____ SUPPLIED DATA

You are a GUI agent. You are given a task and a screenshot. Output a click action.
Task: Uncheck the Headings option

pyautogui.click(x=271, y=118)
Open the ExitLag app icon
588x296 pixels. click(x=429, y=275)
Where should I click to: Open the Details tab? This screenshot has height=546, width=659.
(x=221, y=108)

________
____ SUPPLIED DATA

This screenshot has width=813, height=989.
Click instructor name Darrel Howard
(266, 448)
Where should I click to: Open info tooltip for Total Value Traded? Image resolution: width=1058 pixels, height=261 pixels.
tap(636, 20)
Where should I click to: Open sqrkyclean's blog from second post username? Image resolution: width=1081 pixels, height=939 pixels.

________

__TO DO__: Wherever the line holding "Where should I click to: Open info" falls in the entries above, copy exactly from it through the line holding "Where should I click to: Open sqrkyclean's", inclusive, and add nothing.

__RESPONSE FOR THIS EXERCISE__:
Where should I click to: Open info tooltip for Total Value Traded? Image resolution: width=1058 pixels, height=261 pixels.
tap(636, 20)
Where should I click to: Open sqrkyclean's blog from second post username? Image resolution: width=1081 pixels, height=939 pixels.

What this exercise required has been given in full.